● **Dataset records**:
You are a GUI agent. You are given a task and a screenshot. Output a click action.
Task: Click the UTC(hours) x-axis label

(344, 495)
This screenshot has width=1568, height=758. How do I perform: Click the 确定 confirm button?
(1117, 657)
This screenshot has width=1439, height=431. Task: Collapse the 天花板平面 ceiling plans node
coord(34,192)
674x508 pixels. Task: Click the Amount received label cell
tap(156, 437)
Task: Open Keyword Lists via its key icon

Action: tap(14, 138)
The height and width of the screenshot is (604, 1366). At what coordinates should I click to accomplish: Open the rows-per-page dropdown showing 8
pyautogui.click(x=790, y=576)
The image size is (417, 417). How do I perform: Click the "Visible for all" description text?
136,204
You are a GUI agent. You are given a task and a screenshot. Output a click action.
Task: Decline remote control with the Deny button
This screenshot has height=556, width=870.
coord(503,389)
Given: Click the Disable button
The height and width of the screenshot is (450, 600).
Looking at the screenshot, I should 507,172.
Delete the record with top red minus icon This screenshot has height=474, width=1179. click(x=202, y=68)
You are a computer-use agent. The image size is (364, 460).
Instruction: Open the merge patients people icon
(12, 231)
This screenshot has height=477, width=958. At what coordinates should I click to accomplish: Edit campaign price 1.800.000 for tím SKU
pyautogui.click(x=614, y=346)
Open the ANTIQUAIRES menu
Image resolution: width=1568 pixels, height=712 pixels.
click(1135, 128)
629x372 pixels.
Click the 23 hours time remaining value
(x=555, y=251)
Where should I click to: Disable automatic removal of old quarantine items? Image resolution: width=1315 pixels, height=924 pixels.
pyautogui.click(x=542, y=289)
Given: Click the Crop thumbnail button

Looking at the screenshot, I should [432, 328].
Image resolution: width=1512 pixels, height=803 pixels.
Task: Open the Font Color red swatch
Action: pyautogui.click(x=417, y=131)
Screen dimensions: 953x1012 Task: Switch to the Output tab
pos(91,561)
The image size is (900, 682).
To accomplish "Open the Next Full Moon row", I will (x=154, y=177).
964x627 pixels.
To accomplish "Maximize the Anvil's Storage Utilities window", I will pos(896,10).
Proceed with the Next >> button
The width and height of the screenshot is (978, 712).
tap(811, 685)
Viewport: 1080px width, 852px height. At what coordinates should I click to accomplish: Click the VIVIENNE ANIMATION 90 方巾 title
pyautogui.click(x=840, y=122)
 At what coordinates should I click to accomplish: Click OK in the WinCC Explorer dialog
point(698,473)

● **Your assignment**:
Every entry should be printed again exactly as it stands.

● **Response for this exercise**:
You are a GUI agent. You are given a task and a screenshot. Output a click action.
Task: Click the UTC(hours) x-axis label

(344, 495)
This screenshot has width=1568, height=758. How do I perform: Click the 确定 confirm button?
(1117, 657)
This screenshot has width=1439, height=431. Task: Collapse the 天花板平面 ceiling plans node
coord(34,192)
674x508 pixels. Task: Click the Amount received label cell
tap(156, 437)
Task: Open Keyword Lists via its key icon

Action: tap(14, 138)
The height and width of the screenshot is (604, 1366). At what coordinates should I click to accomplish: Open the rows-per-page dropdown showing 8
pyautogui.click(x=790, y=576)
The image size is (417, 417). How do I perform: Click the "Visible for all" description text?
136,204
You are a GUI agent. You are given a task and a screenshot. Output a click action.
Task: Decline remote control with the Deny button
This screenshot has height=556, width=870.
coord(503,389)
Given: Click the Disable button
The height and width of the screenshot is (450, 600).
Looking at the screenshot, I should 507,172.
Delete the record with top red minus icon This screenshot has height=474, width=1179. click(x=202, y=68)
You are a computer-use agent. The image size is (364, 460).
Instruction: Open the merge patients people icon
(12, 231)
This screenshot has height=477, width=958. At what coordinates should I click to accomplish: Edit campaign price 1.800.000 for tím SKU
pyautogui.click(x=614, y=346)
Open the ANTIQUAIRES menu
Image resolution: width=1568 pixels, height=712 pixels.
click(1135, 128)
629x372 pixels.
Click the 23 hours time remaining value
(x=555, y=251)
Where should I click to: Disable automatic removal of old quarantine items? Image resolution: width=1315 pixels, height=924 pixels.
pyautogui.click(x=542, y=289)
Given: Click the Crop thumbnail button

Looking at the screenshot, I should [432, 328].
Image resolution: width=1512 pixels, height=803 pixels.
Task: Open the Font Color red swatch
Action: pyautogui.click(x=417, y=131)
Screen dimensions: 953x1012 Task: Switch to the Output tab
pos(91,561)
The image size is (900, 682).
To accomplish "Open the Next Full Moon row", I will (x=154, y=177).
964x627 pixels.
To accomplish "Maximize the Anvil's Storage Utilities window", I will pos(896,10).
Proceed with the Next >> button
The width and height of the screenshot is (978, 712).
tap(811, 685)
Viewport: 1080px width, 852px height. At what coordinates should I click to accomplish: Click the VIVIENNE ANIMATION 90 方巾 title
pyautogui.click(x=840, y=122)
 At what coordinates should I click to accomplish: Click OK in the WinCC Explorer dialog
point(698,473)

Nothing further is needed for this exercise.